Seit 2019 sind wir nicht mehr versteckt nachhaltig, sondern gehen viel offener raus. Wir arbeiten klarer mit den Zahlen und Zielen und sind transparenter geworden. Nachhaltigkeit ist Common Sense, man kann auf einem ganz anderen Niveau mit den Gästen reden. Früher waren wir zurückhaltend, weil keinen hat das im Urlaub interessiert. Jetzt können wir zeigen, was wir machen. Das hat sich total verändert. Die Gäste selbst sind interessierter aber auch kritischer.

Du denkst ja in Generationen - wie schaut der Tourismus bei deinen Enkelkindern in 50 Jahren aus?
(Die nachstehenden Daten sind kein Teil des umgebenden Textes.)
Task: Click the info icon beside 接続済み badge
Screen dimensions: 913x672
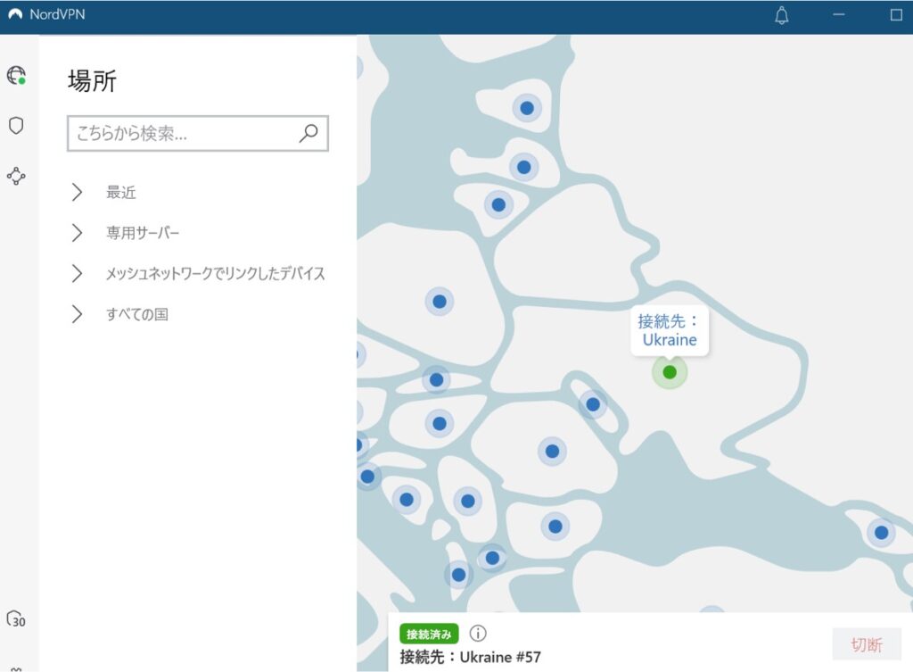Action: click(x=478, y=634)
Klimatisch geht es Richtung Sommertourismus. Winter, wie wir ihn kennen, wird auf unserer Höhe nicht mehr als solcher erlebbar sein. Aber ob es in dieses komische Materielle, Virtuelle weitergeht oder doch wieder zurück, traue ich mich nicht zu sagen. Fest steht, wir leben alle über unsere Ressourcen und Möglichkeiten. Wir können nicht immer mehr nehmen als geben. Es muss andere Kriterien geben als Wachstum, Geld und Egoismus. Die Konzentration muss auf Altruismus und Win-Win liegen. Wir in Österreich haben die besten Voraussetzungen dafür, weil wir haben viel familiengeführte Betriebe, die nicht so kurzfristig denken müssten. Wenn diese Wachstumszahlen so weitergehen, dann hebt das keine Natur, keine Erde.